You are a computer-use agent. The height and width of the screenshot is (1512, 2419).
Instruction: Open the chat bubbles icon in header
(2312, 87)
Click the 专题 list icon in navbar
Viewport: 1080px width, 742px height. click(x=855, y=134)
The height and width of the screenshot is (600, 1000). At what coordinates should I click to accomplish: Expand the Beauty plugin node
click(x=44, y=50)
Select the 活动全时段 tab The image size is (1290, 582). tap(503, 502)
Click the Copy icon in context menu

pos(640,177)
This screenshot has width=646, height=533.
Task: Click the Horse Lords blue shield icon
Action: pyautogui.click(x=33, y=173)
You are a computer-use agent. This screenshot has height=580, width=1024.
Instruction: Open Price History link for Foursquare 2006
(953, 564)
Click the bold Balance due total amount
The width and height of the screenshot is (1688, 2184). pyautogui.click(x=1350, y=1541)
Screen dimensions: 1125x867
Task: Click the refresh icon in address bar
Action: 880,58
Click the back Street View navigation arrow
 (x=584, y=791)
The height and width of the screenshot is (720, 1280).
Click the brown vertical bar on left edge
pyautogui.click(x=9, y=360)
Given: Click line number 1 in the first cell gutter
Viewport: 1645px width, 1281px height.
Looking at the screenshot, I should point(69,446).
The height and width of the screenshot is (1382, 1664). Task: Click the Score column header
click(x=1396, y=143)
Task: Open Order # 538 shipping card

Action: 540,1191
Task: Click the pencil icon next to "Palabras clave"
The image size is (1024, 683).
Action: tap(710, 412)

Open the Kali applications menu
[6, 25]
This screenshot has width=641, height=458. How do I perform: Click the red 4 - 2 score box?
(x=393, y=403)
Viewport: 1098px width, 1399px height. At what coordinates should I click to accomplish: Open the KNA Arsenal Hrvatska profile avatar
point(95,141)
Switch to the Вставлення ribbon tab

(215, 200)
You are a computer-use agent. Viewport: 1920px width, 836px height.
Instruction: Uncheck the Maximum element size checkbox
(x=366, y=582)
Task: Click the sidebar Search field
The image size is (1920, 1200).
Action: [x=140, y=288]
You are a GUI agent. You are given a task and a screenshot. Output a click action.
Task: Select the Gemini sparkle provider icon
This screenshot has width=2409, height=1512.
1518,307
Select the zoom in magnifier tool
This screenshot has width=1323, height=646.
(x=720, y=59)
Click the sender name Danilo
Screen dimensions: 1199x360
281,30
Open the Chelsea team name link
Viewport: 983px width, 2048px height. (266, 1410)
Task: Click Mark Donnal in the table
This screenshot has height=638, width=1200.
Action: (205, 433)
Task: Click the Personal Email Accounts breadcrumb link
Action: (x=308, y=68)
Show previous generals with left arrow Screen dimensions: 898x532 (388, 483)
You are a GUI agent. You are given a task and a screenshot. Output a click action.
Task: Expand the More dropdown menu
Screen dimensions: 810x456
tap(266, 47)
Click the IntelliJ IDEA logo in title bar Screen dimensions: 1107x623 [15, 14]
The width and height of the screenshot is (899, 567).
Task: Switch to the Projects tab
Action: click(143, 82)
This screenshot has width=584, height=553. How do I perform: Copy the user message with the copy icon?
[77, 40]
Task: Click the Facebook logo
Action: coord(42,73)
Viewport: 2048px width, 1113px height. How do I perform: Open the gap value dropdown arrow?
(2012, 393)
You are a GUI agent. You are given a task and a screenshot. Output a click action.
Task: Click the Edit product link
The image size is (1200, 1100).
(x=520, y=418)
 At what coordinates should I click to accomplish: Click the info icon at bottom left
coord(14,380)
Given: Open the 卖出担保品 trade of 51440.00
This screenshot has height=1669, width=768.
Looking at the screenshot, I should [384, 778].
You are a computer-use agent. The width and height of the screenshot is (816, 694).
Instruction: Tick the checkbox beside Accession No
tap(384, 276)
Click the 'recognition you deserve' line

******

▶ [WRITTEN REQUEST]: Reproduce all of the data above line for line, with no changes.

▶ [WRITTEN RESPONSE]:
You are a computer-use agent. The height and width of the screenshot is (1512, 2419).
Instruction: Open the chat bubbles icon in header
(2312, 87)
Click the 专题 list icon in navbar
Viewport: 1080px width, 742px height. click(x=855, y=134)
The height and width of the screenshot is (600, 1000). At what coordinates should I click to accomplish: Expand the Beauty plugin node
click(x=44, y=50)
Select the 活动全时段 tab The image size is (1290, 582). tap(503, 502)
Click the Copy icon in context menu

pos(640,177)
This screenshot has width=646, height=533.
Task: Click the Horse Lords blue shield icon
Action: pyautogui.click(x=33, y=173)
You are a computer-use agent. This screenshot has height=580, width=1024.
Instruction: Open Price History link for Foursquare 2006
(953, 564)
Click the bold Balance due total amount
The width and height of the screenshot is (1688, 2184). pyautogui.click(x=1350, y=1541)
Screen dimensions: 1125x867
Task: Click the refresh icon in address bar
Action: 880,58
Click the back Street View navigation arrow
 (x=584, y=791)
The height and width of the screenshot is (720, 1280).
Click the brown vertical bar on left edge
pyautogui.click(x=9, y=360)
Given: Click line number 1 in the first cell gutter
Viewport: 1645px width, 1281px height.
Looking at the screenshot, I should point(69,446).
The height and width of the screenshot is (1382, 1664). Task: Click the Score column header
click(x=1396, y=143)
Task: Open Order # 538 shipping card

Action: 540,1191
Task: Click the pencil icon next to "Palabras clave"
The image size is (1024, 683).
Action: tap(710, 412)

Open the Kali applications menu
[6, 25]
This screenshot has width=641, height=458. How do I perform: Click the red 4 - 2 score box?
(x=393, y=403)
Viewport: 1098px width, 1399px height. At what coordinates should I click to accomplish: Open the KNA Arsenal Hrvatska profile avatar
point(95,141)
Switch to the Вставлення ribbon tab

(215, 200)
You are a computer-use agent. Viewport: 1920px width, 836px height.
Instruction: Uncheck the Maximum element size checkbox
(x=366, y=582)
Task: Click the sidebar Search field
The image size is (1920, 1200).
Action: [x=140, y=288]
You are a GUI agent. You are given a task and a screenshot. Output a click action.
Task: Select the Gemini sparkle provider icon
This screenshot has width=2409, height=1512.
1518,307
Select the zoom in magnifier tool
This screenshot has width=1323, height=646.
(x=720, y=59)
Click the sender name Danilo
Screen dimensions: 1199x360
281,30
Open the Chelsea team name link
Viewport: 983px width, 2048px height. (266, 1410)
Task: Click Mark Donnal in the table
This screenshot has height=638, width=1200.
Action: (205, 433)
Task: Click the Personal Email Accounts breadcrumb link
Action: (x=308, y=68)
Show previous generals with left arrow Screen dimensions: 898x532 (388, 483)
You are a GUI agent. You are given a task and a screenshot. Output a click action.
Task: Expand the More dropdown menu
Screen dimensions: 810x456
tap(266, 47)
Click the IntelliJ IDEA logo in title bar Screen dimensions: 1107x623 [15, 14]
The width and height of the screenshot is (899, 567).
Task: Switch to the Projects tab
Action: click(143, 82)
This screenshot has width=584, height=553. How do I perform: Copy the user message with the copy icon?
[77, 40]
Task: Click the Facebook logo
Action: coord(42,73)
Viewport: 2048px width, 1113px height. How do I perform: Open the gap value dropdown arrow?
(2012, 393)
You are a GUI agent. You are given a task and a screenshot. Output a click action.
Task: Click the Edit product link
The image size is (1200, 1100).
(x=520, y=418)
 At what coordinates should I click to accomplish: Click the info icon at bottom left
coord(14,380)
Given: Open the 卖出担保品 trade of 51440.00
This screenshot has height=1669, width=768.
Looking at the screenshot, I should [384, 778].
You are a computer-use agent. The width and height of the screenshot is (816, 694).
Instruction: Tick the checkbox beside Accession No
tap(384, 276)
Click the 'recognition you deserve' line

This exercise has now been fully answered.